▶ **Set exercise**
Copy each of the following rows word for word.

▶ **Supplied data**
## Start
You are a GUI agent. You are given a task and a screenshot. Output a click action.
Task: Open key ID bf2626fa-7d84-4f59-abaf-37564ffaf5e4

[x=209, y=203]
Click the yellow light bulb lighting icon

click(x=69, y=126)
## End
▶ **Task answer**
You are a GUI agent. You are given a task and a screenshot. Output a click action.
Task: Open key ID bf2626fa-7d84-4f59-abaf-37564ffaf5e4

[x=209, y=203]
Click the yellow light bulb lighting icon

click(x=69, y=126)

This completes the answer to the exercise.